Looking ahead, flying capacity is expected to rise 5% to 6% in the third quarter from a year earlier, a slower pace than last quarter’s 8% growth. The company reiterated its full-year earnings forecast of $6 to $7 a share and said it plans to generate as much as $4 billion in free cash flow.
In fact, all airlines are fighting to survive, with American Airlines and Southwest Airlines reducing their revenue forecasts for the second quarter. The Transportation Security Administration screened more than 3 million people — a record for the first time on a single day at U.S. airports, pointing to robust travel demand but also heftier competition among carriers.

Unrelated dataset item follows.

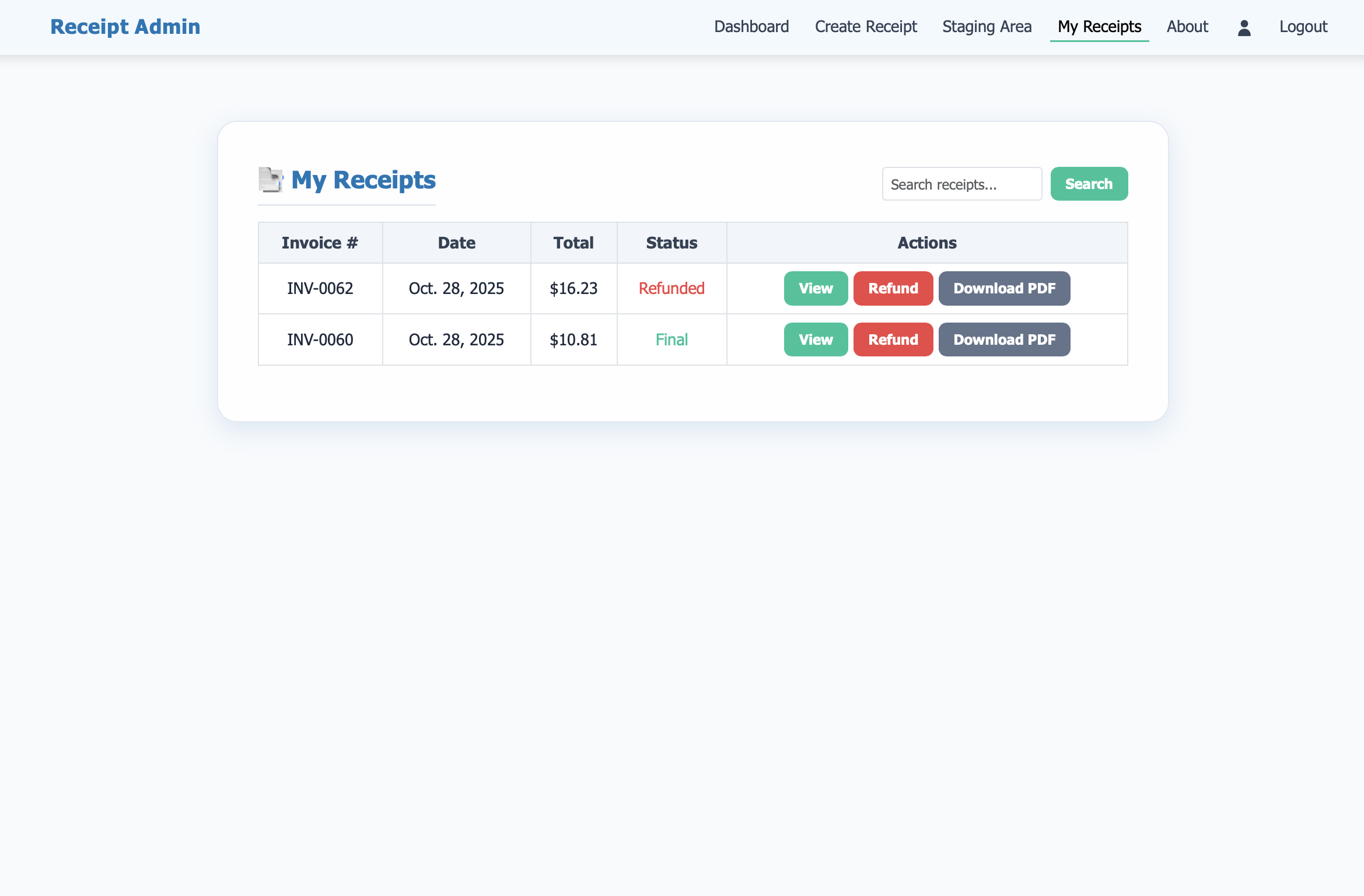Click the user profile icon
Viewport: 1364px width, 896px height.
coord(1244,27)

Following the news, Delta’s stock price fell 4% to $44.99 on Thursday after the opening bell. The decline affected other major airlines as well. While the company faces these challenges, the outlook among many industry analysts remains as upbeat as possible on Delta, according to Melius Research airline analyst Conor Cunningham, who said, “The reality here though is that Delta’s financials remain among the best in the industry ., which speaks to just how bad the low end of the US domestic market is today.”
With an environment of high demand and rising capacity, the uphill battle that the airline industry faces is only gaining steepness. Continuing these efforts to show resilience is Delta Air Lines, with its investment in premium products and diversified revenue streams, which dissected the U.S. aviation market and placed this operator at a leading edge.